Use orjson instead of json, when available

For `mypy -c 'import torch'`, the cache load time goes from 0.44s to 0.25s as measured by manager's data_json_load_time If I time dump times specifically, I see a saving of 0.65s to 0.07s. Overall, a pretty reasonable perf win -- should we make it a required dependency? I don't know if the sqlite cache path is used at all, but let me know if I need a cleverer migration than renaming the table
python · hauntsaninja · Oct 16, 2024 · Oct 15, 2024 · Oct 15, 2024 · Oct 15, 2024
commit 4103892b71f8667d03e7372eafe448d9e57e4e46
diff --git a/mypy/build.py b/mypy/build.py
@@ -95,6 +95,7 @@
 from mypy.stubinfo import legacy_bundled_packages, non_bundled_packages, stub_distribution_name
 from mypy.types import Type
 from mypy.typestate import reset_global_state, type_state
+from mypy.util import json_dumps, json_loads
 from mypy.version import __version__
 
 # Switch to True to produce debug output related to fine-grained incremental
@@ -858,7 +859,7 @@ def load_fine_grained_deps(self, id: str) -> dict[str, set[str]]:
         t0 = time.time()
         if id in self.fg_deps_meta:
             # TODO: Assert deps file wasn't changed.
-            deps = json.loads(self.metastore.read(self.fg_deps_meta[id]["path"]))
+            deps = json_loads(self.metastore.read(self.fg_deps_meta[id]["path"]))
         else:
             deps = {}
         val = {k: set(v) for k, v in deps.items()}
@@ -911,8 +912,8 @@ def stats_summary(self) -> Mapping[str, object]:
         return self.stats
 
 
-def deps_to_json(x: dict[str, set[str]]) -> str:
-    return json.dumps({k: list(v) for k, v in x.items()}, separators=(",", ":"))

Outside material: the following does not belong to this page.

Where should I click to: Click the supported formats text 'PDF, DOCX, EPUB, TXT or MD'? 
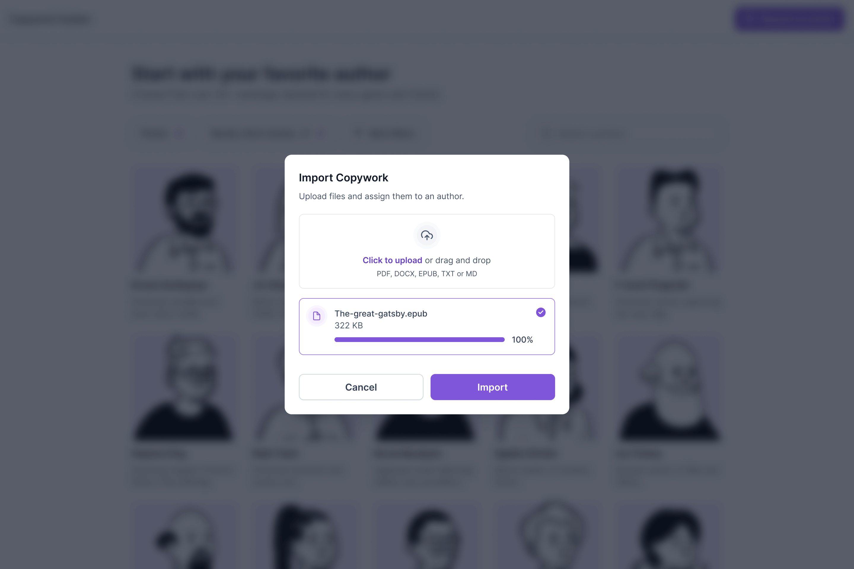427,274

+def deps_to_json(x: dict[str, set[str]]) -> bytes:
+    return json_dumps({k: list(v) for k, v in x.items()})
 
 
 # File for storing metadata about all the fine-grained dependency caches
@@ -980,7 +981,7 @@ def write_deps_cache(
 
     meta = {"snapshot": meta_snapshot, "deps_meta": fg_deps_meta}
 
-    if not metastore.write(DEPS_META_FILE, json.dumps(meta, separators=(",", ":"))):
+    if not metastore.write(DEPS_META_FILE, json_dumps(meta)):
         manager.log(f"Error writing fine-grained deps meta JSON file {DEPS_META_FILE}")
         error = True
 
@@ -1048,7 +1049,7 @@ def generate_deps_for_cache(manager: BuildManager, graph: Graph) -> dict[str, di
 
 def write_plugins_snapshot(manager: BuildManager) -> None:
     """Write snapshot of versions and hashes of currently active plugins."""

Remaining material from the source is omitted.